Written exercise: Write out the lines below word for word, starting at the first line and ending at the line that contains "tap(1893, 631)", with both of those lines included.

Dataset excerpts:
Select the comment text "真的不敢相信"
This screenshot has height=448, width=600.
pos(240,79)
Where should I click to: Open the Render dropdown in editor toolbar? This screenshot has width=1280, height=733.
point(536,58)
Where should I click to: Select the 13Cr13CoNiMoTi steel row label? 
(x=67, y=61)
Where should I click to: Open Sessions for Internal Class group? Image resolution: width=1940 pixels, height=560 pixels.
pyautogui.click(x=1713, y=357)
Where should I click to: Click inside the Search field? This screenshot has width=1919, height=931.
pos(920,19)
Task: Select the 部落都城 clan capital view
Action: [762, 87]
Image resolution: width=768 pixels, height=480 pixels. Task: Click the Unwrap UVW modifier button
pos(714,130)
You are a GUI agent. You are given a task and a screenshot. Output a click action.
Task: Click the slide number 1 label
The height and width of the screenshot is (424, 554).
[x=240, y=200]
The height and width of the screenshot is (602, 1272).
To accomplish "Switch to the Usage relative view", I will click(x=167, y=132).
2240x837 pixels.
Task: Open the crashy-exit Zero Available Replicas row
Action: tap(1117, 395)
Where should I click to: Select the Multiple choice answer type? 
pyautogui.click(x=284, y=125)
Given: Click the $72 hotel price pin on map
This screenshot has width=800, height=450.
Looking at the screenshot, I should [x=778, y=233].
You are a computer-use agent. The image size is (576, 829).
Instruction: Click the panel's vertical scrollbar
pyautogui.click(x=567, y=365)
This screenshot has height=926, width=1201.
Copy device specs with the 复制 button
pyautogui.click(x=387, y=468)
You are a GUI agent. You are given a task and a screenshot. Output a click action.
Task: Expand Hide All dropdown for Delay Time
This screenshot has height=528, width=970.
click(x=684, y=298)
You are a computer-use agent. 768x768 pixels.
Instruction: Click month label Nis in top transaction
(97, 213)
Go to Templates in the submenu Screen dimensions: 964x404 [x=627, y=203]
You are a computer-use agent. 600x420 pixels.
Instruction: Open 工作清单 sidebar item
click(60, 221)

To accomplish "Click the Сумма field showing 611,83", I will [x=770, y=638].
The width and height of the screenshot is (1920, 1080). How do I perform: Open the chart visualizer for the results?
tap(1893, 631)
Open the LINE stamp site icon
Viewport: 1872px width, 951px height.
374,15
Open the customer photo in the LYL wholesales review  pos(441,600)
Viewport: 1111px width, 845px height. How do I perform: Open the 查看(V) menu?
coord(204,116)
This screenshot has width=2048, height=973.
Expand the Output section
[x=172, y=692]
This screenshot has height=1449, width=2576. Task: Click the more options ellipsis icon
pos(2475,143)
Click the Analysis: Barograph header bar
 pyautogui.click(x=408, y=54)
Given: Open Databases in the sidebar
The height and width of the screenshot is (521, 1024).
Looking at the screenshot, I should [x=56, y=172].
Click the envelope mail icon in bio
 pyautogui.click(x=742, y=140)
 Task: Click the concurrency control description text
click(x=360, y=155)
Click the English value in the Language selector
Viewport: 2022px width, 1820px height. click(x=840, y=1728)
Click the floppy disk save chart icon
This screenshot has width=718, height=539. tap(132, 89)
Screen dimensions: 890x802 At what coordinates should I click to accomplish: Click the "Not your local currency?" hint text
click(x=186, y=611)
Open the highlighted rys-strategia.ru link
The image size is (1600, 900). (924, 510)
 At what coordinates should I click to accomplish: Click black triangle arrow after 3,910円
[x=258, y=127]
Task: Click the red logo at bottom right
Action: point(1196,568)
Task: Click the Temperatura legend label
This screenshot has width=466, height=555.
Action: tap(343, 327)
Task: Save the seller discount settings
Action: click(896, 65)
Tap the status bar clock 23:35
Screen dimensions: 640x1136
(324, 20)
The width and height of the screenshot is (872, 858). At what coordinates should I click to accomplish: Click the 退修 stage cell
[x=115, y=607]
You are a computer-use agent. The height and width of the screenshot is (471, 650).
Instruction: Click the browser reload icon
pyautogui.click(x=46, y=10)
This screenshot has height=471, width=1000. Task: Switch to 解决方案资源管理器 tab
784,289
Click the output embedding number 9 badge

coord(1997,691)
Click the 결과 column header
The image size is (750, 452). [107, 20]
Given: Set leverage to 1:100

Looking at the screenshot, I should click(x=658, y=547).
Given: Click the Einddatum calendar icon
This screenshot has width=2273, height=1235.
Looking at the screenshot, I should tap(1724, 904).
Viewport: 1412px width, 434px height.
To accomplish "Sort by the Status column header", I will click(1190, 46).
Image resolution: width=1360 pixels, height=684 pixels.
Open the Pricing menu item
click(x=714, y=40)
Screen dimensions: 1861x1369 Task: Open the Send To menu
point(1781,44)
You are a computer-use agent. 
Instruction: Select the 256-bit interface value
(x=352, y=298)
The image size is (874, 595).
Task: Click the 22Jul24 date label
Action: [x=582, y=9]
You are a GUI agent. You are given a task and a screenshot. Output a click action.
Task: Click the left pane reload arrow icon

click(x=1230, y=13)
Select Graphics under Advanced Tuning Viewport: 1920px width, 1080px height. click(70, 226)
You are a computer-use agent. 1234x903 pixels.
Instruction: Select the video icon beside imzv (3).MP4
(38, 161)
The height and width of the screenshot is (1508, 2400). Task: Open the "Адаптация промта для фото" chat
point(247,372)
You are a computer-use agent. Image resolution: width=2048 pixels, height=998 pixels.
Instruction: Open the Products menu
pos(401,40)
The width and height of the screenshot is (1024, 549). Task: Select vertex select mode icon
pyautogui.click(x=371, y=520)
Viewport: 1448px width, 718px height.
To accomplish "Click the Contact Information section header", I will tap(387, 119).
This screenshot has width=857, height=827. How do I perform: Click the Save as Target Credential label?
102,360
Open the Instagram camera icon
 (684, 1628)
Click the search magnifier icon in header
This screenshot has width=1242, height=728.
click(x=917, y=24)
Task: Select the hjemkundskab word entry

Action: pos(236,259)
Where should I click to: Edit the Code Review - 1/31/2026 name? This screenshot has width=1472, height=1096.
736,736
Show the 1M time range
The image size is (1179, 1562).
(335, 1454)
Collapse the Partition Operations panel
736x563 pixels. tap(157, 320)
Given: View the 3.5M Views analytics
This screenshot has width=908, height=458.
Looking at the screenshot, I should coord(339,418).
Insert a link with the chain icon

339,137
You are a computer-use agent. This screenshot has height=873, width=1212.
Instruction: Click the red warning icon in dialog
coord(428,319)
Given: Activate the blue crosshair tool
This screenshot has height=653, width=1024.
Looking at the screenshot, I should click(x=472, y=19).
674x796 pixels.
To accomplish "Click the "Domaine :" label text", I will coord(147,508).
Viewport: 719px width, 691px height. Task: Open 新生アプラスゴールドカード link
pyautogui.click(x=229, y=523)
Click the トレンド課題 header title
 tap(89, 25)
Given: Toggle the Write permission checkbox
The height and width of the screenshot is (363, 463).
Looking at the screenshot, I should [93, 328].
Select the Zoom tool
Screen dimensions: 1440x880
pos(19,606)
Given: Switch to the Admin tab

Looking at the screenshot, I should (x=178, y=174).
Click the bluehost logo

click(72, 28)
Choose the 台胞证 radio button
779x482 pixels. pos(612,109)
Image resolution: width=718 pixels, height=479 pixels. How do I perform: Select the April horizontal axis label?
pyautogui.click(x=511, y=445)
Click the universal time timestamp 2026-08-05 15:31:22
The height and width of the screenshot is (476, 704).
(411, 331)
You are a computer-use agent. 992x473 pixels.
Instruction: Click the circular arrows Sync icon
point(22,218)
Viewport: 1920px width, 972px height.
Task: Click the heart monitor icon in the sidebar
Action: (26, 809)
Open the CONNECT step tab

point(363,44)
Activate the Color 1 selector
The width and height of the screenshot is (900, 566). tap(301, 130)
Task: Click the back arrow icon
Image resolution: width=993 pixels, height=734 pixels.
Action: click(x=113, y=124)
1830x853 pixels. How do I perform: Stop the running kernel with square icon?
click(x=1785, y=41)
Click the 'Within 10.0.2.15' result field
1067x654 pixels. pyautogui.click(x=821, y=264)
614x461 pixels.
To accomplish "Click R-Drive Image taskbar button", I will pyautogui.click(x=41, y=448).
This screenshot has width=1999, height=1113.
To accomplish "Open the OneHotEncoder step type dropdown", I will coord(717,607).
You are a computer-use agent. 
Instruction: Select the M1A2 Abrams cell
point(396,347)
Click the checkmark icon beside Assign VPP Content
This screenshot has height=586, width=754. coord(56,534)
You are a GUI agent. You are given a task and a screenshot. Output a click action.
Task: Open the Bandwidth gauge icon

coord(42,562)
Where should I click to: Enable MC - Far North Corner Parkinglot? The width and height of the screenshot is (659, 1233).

Complete output:
Select the comment text "真的不敢相信"
This screenshot has height=448, width=600.
pos(240,79)
Where should I click to: Open the Render dropdown in editor toolbar? This screenshot has width=1280, height=733.
point(536,58)
Where should I click to: Select the 13Cr13CoNiMoTi steel row label? 
(x=67, y=61)
Where should I click to: Open Sessions for Internal Class group? Image resolution: width=1940 pixels, height=560 pixels.
pyautogui.click(x=1713, y=357)
Where should I click to: Click inside the Search field? This screenshot has width=1919, height=931.
pos(920,19)
Task: Select the 部落都城 clan capital view
Action: [762, 87]
Image resolution: width=768 pixels, height=480 pixels. Task: Click the Unwrap UVW modifier button
pos(714,130)
You are a GUI agent. You are given a task and a screenshot. Output a click action.
Task: Click the slide number 1 label
The height and width of the screenshot is (424, 554).
[x=240, y=200]
The height and width of the screenshot is (602, 1272).
To accomplish "Switch to the Usage relative view", I will click(x=167, y=132).
2240x837 pixels.
Task: Open the crashy-exit Zero Available Replicas row
Action: tap(1117, 395)
Where should I click to: Select the Multiple choice answer type? 
pyautogui.click(x=284, y=125)
Given: Click the $72 hotel price pin on map
This screenshot has width=800, height=450.
Looking at the screenshot, I should [x=778, y=233].
You are a computer-use agent. The image size is (576, 829).
Instruction: Click the panel's vertical scrollbar
pyautogui.click(x=567, y=365)
This screenshot has height=926, width=1201.
Copy device specs with the 复制 button
pyautogui.click(x=387, y=468)
You are a GUI agent. You are given a task and a screenshot. Output a click action.
Task: Expand Hide All dropdown for Delay Time
This screenshot has height=528, width=970.
click(x=684, y=298)
You are a computer-use agent. 768x768 pixels.
Instruction: Click month label Nis in top transaction
(97, 213)
Go to Templates in the submenu Screen dimensions: 964x404 [x=627, y=203]
You are a computer-use agent. 600x420 pixels.
Instruction: Open 工作清单 sidebar item
click(60, 221)

To accomplish "Click the Сумма field showing 611,83", I will [x=770, y=638].
The width and height of the screenshot is (1920, 1080). How do I perform: Open the chart visualizer for the results?
tap(1893, 631)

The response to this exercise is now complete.